■ Required action
Report all lines of the data below that hold the word "computer".

■ Exercise data
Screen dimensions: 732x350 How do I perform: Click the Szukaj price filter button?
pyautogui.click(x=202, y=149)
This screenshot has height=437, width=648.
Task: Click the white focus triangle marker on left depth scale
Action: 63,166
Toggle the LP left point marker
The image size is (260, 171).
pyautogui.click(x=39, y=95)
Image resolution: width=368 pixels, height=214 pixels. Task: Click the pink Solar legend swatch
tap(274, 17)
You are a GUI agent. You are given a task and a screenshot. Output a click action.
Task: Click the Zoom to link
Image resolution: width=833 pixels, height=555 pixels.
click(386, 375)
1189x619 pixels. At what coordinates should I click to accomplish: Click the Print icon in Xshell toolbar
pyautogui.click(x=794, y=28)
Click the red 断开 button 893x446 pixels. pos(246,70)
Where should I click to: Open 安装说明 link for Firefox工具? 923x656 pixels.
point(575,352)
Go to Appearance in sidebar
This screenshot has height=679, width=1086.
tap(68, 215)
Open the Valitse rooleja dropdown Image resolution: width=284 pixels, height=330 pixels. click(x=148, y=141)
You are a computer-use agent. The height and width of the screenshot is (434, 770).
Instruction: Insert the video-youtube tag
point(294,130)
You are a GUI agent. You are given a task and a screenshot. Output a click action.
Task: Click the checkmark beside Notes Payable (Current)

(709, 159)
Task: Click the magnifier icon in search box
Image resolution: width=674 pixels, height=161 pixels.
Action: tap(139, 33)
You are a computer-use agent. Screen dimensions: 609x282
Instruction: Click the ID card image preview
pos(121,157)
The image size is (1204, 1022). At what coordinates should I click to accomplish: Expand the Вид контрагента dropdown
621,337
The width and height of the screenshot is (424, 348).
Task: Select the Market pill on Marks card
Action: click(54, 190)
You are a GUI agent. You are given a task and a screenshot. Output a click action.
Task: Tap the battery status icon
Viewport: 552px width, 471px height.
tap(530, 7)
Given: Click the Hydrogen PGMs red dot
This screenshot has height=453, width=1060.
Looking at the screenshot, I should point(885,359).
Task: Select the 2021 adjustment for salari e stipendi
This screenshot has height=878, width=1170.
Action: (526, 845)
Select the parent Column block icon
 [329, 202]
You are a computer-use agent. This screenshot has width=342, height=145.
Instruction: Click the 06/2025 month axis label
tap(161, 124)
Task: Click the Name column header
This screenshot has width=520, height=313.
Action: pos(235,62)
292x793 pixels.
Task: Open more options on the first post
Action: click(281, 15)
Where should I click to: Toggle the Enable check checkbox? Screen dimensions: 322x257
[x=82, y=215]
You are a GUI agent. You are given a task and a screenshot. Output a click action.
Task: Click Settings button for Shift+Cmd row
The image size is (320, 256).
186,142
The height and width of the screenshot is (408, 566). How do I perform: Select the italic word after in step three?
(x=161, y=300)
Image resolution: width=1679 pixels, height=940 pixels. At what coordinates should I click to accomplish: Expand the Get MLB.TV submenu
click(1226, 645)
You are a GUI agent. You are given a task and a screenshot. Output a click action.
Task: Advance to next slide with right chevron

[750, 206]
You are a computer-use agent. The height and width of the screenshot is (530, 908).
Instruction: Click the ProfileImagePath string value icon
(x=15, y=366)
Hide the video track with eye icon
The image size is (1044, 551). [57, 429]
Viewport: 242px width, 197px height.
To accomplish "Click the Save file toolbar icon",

■ Exercise response
You are a computer-use agent. The height and width of the screenshot is (434, 770).
You are a computer-use agent. Screen dimensions: 609x282
You are a computer-use agent. This screenshot has width=342, height=145.
You are a computer-use agent. The height and width of the screenshot is (530, 908).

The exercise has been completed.